Happy New Year, youse guys

I know, you're all wondering, "What did you do for New Year's Eve, Dirty Hooker?" What, you weren't wondering that at all? Shut up, yes you were. If you guessed "partying like it's 2009 in a drunken urban orgy," try again. It was my turn to watch Dad for the weekend, so Dad and I spent the day repeating the same three conversations a dozen times each and paying bills. When Dad suggested we have a drink at about 4 pm to celebrate the New Year, I was happy to oblige. Alcohol is probably contraindicated in half of the dozen or so medications he's on, but I figure, he's 88 years old, and if he wants a drink, I'm not gonna be the one to tell him no. So I poured him a small glass of some B&B we had in the cabinet.

While I sipped it delicately, because this stuff is strong, he pounded that shit like he was on leave in the army. He's awesome like that.

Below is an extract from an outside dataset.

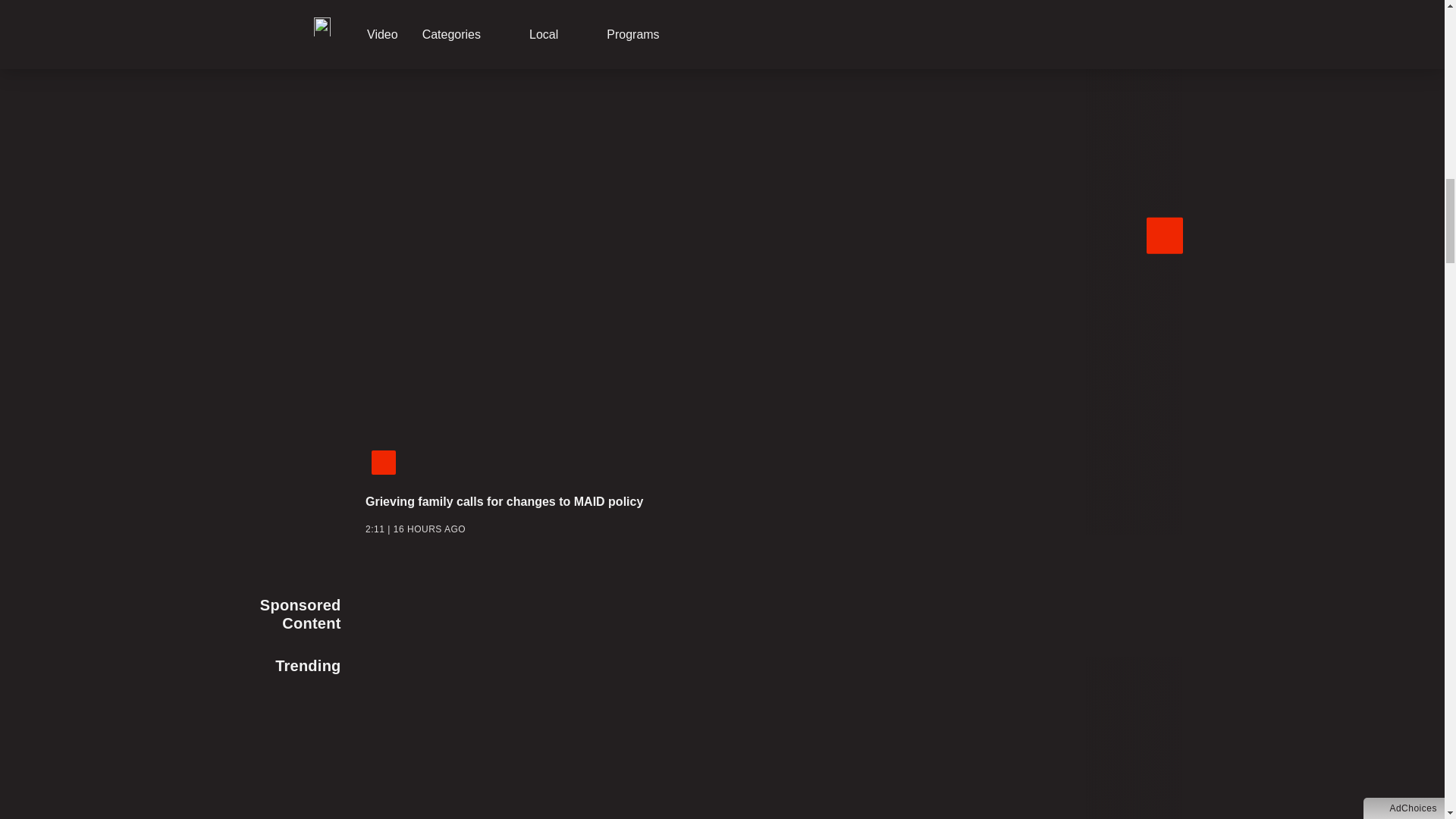
Edmonton weather forecast: Tuesday, June 18, 2024 (1080, 342)
Global News Hour at 6 Edmonton: June 18 (1080, 430)
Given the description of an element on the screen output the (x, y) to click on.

Then, when Devon got home from work, Dad had a couple of glasses of wine and a glass of champagne with us. He's hardcore.

He was morose for only a few hours before the clock struck midnight, but still, it sucks waching an old man cry. The next day he'd forgotten it was New Year's, so all was well again.

This past week off from work was the greatest gift in the world. I got to play WoW and bake cookies and sleep a ton and generally decompress from the high-intensity second half of 2009. We topped it off with turning my desk from a horizontal shit catcher into a real, functional office space and turning one of the closets in the second bedroom into a usable craft center.

Devon installed shelves. I think I will keep him.